O preço da automedicação
Mas afinal, o que a automedicação e a prescrição inadequada podem desencadear? Quando um antibiótico é usado sem necessidade ou de forma incorreta, ele perde poder contra as bactérias que deveria combater.
Consequentemente, a cada exposição desnecessária, esses microrganismos “aprendem” a se defender, e evoluem em versões mais fortes e resistentes. De acordo com o Ministério da Saúde, uma em cada 6 infecções bacterianas confirmadas em laboratório é resistente a antibióticos.
O resultado?
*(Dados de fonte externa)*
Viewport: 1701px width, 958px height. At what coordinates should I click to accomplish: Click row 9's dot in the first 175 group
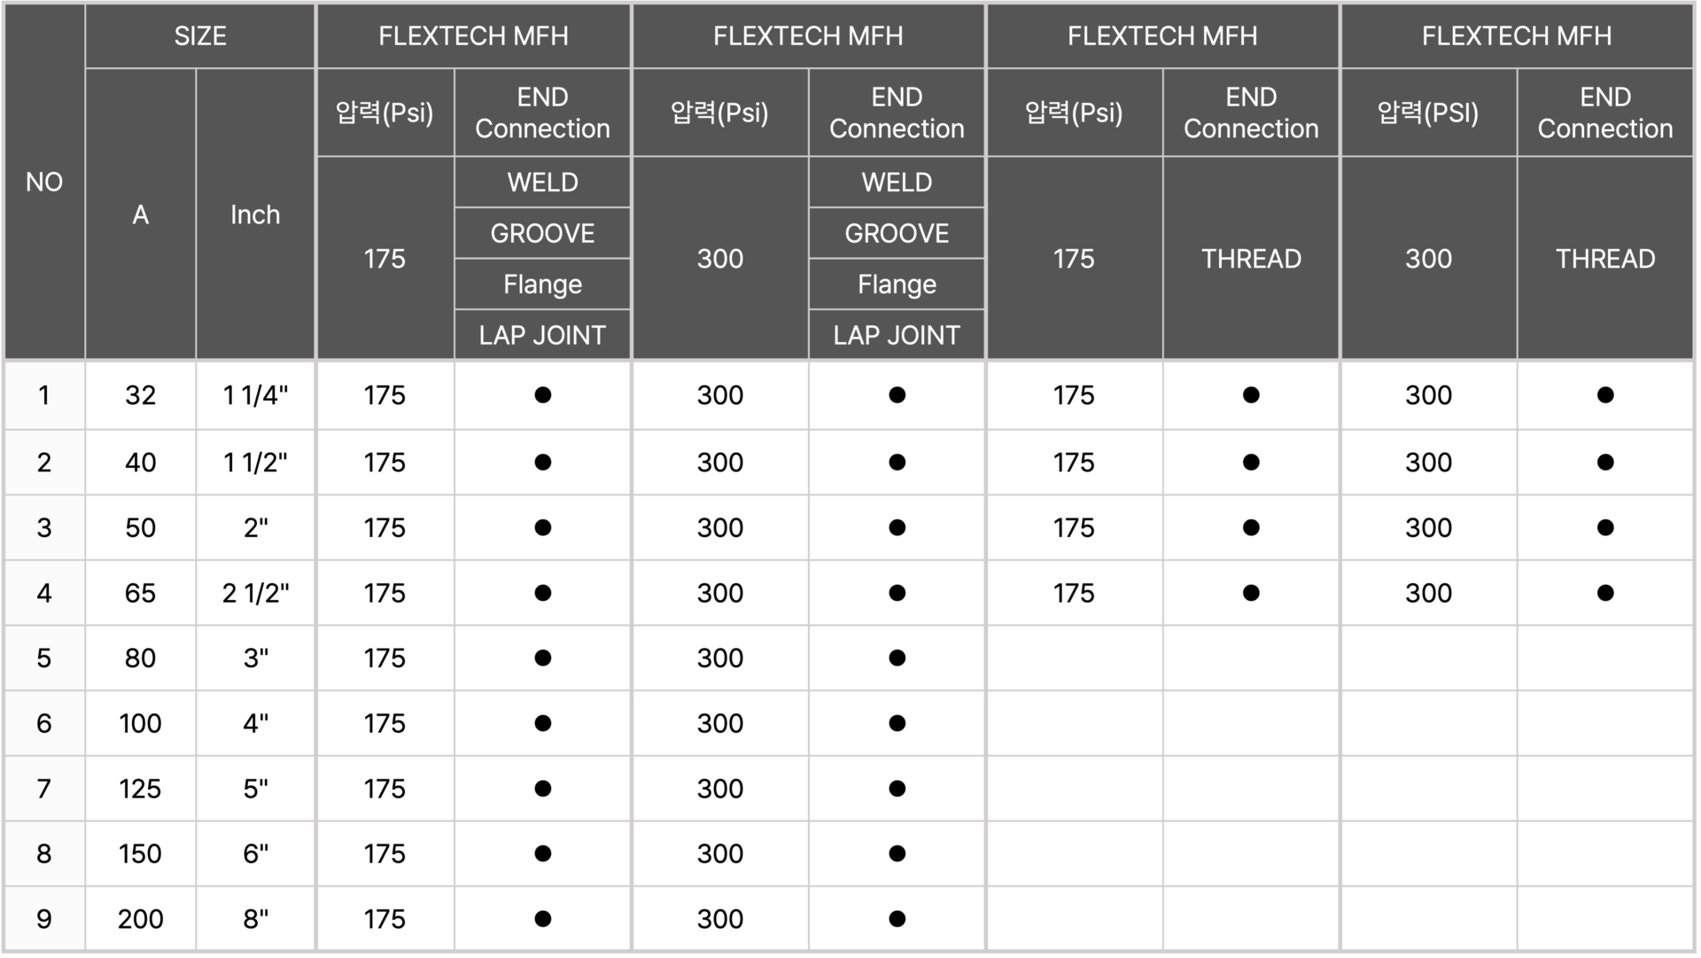pyautogui.click(x=543, y=919)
Infecções mais graves, internações prolongadas e tratamentos cada vez mais caros e limitados.
A automedicação não é apenas um risco individual: é um problema coletivo, que ameaça a eficácia dos medicamentos disponíveis para todos.
E, em muitos casos, essa prática abre caminho para uma das condições mais perigosas da medicina moderna: a sepse.
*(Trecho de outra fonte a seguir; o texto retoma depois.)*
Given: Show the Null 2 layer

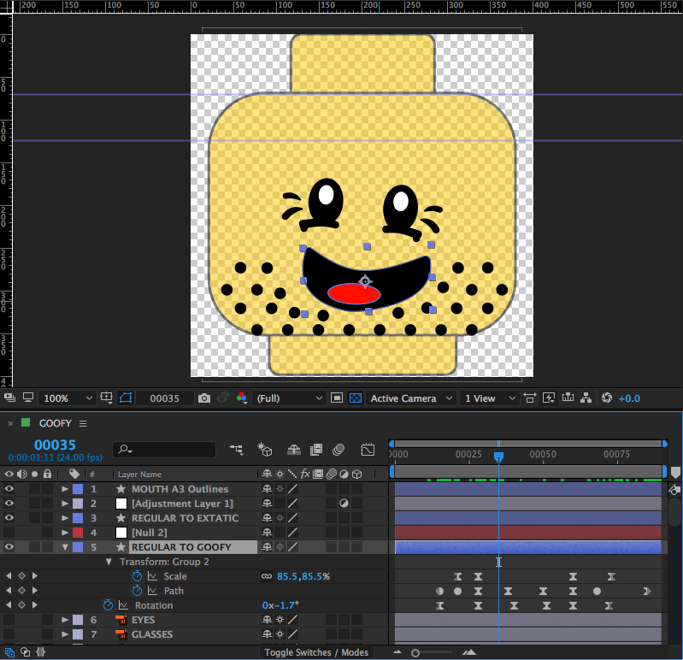Looking at the screenshot, I should pos(9,533).
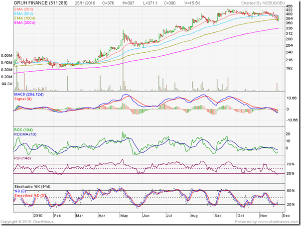Click the GRUH FINANCE (511288) chart title
301x226 pixels.
click(35, 3)

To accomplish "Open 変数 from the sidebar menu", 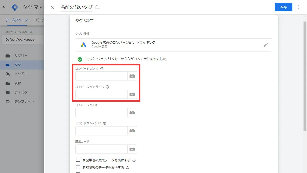I will click(x=18, y=83).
Quando uma infecção resistente foge ao controle, o organismo reage de forma intensa, desencadeando uma resposta inflamatória generalizada que pode levar à falência de órgãos e morte.
Segundo o Ministério da Saúde, a sepse é uma das principais causas de mortalidade hospitalar no Brasil. São registrados cerca de 400 mil casos de sepse em pacientes adultos por ano. Desse total, 240 mil morrem, um índice de 60%.
Quando a ficção alerta a realidade
De Resident Evil a A Plague Tale: Innocence, os jogos e filmes usam pandemias como metáforas do colapso humano, do medo do desconhecido ao poder da ciência.
A diferença é que, fora das telas, o desastre não vem de experimentos secretos de fatores mais palpáveis e realistas. Apesar de não existirem super fungos ou bactérias que transformem seres humanos em zumbis, as superbactérias que já existem têm dificultado cada vez mais os tratamentos médicos.
Além disso, é importante ressaltar que a resistência aos antimicrobianos também acaba desencadeando problemas como:
- O comprometimento de quimioterapia, uma vez que há ausência de antibióticos eficazes;
- Prolongamento de doenças e necessidade de uso de medicamentos mais caros e fortes, o que gera um custo maior para pacientes com infecções resistentes;
- Anualmente, cerca de 480 mil pessoas desenvolvem tuberculose multidroga resistente e a resistência aos medicamentos também está começando a complicar a luta contra o HIV e a malária.
A conscientização como aliada no combate a Resistência aos Antimicrobianos
A resistência antimicrobiana é uma crise silenciosa, mas totalmente prevenível.
Cada escolha individual conta: não se automedicar, concluir o tratamento prescrito, buscar diagnóstico laboratorial e manter a vacinação em dia são atitudes que salvam vidas.
A Semana Mundial de Conscientização sobre Resistência a Antimicrobianos, promovida pela OMS entre 18 e 24 de novembro, é um lembrete de que agir agora é proteger o futuro.
Entre as ferramentas mais poderosas para frear esse avanço está o diagnóstico correto, especialmente o diagnóstico molecular.
Enquanto os exames convencionais podem levar dias para identificar o agente causador da infecção, os testes moleculares permitem detectar de forma rápida e precisa o microrganismo e seus mecanismos de resistência.
Isso garante ao médico a possibilidade de escolher o antibiótico certo, na dose certa e pelo tempo adequado, evitando o uso desnecessário de medicamentos de amplo espectro e reduzindo o risco de novas resistências.
Mas tecnologia sozinha não basta. O acompanhamento especializado é essencial para que o tratamento seja conduzido com segurança, eficiência e responsabilidade.
É importante lembrar que antibiótico não é um tratamento comum: é uma ferramenta terapêutica valiosa e limitada, que precisa ser usada com a seriedade e o respeito que sua função exige.
Cada uso inadequado enfraquece não apenas o medicamento, mas também o sistema de saúde e a capacidade da medicina moderna de salvar vidas.